Orange-Blossom Clotted Cream

This perfumed cream is delicious served alongside almond, orange, and lemon cakes, or with hot fruit tarts, or roasted peaches.

Orange-Blossom Clotted Cream

  • Servings: 1 cup

This Orange-Blossom Clotted Cream is a delightful addition to any dessert. Its unique flavor profile enhances the taste of almond, orange, and lemon cakes, hot fruit tarts, and roasted peaches.

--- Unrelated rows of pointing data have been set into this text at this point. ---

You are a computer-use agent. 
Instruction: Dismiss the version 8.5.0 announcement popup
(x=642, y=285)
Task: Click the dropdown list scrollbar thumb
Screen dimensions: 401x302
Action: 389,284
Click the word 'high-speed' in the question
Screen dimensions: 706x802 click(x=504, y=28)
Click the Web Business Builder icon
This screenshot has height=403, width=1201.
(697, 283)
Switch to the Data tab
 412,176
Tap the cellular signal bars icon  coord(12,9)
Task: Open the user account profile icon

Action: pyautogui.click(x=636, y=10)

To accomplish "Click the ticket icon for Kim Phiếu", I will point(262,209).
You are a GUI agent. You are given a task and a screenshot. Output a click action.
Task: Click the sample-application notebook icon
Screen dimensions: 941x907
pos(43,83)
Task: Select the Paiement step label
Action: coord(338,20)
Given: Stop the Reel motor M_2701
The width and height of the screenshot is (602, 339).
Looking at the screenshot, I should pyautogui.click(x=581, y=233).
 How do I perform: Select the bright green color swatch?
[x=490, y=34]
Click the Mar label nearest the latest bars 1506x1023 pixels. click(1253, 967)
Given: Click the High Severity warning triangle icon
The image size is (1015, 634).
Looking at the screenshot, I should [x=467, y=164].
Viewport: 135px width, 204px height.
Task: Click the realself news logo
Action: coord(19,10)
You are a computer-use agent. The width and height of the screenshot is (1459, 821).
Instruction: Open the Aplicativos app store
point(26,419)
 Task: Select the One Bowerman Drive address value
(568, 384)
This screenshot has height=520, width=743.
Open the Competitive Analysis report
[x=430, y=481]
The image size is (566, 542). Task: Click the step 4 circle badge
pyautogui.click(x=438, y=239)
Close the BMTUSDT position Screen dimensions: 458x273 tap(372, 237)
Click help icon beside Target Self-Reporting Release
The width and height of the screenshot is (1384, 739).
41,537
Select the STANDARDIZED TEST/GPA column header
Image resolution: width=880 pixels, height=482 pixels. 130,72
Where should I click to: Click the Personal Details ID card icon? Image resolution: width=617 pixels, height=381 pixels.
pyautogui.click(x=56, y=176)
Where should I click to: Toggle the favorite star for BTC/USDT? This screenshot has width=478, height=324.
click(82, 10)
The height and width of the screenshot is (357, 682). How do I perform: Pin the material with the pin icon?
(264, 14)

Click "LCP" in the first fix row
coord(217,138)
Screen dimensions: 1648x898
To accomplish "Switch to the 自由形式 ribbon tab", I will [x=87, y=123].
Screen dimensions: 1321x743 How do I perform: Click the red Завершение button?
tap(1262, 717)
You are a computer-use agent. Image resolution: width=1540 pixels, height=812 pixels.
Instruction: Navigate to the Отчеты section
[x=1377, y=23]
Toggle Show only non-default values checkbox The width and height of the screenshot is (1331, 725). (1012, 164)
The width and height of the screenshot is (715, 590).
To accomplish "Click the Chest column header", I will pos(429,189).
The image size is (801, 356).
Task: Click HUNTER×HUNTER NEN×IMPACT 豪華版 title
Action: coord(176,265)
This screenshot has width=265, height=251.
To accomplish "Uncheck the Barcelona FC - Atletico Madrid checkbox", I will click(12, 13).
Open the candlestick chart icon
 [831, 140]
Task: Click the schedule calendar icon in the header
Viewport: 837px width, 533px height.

The secret to its rich, creamy texture lies in the slow cooking process and overnight rest.

Ingredients

  • 1 cup cream
  • 1/4 cup sour cream
  • 2 tablespoons mild-flavored honey
  • 1 zest of orange, finely grated
  • 1 teaspoon orange-blossom water

Directions

  • Combine all the ingredients in a saucepan and very, very slowly bring them to the boil.
  • As soon as the cream boils, lower the heat and keep it at a low simmer for 5 minutes.
  • Tip it into a glass bowl and leave it overnight, outside the refrigerator, wrapped in a blanket.
  • Refrigerate until required.

  • The cream needs to be brought to a boil very slowly to prevent it from burning.
  • The cream should be left outside the refrigerator overnight, wrapped in a blanket, to achieve the perfect texture.
  • Refrigerate the cream until it is required for use.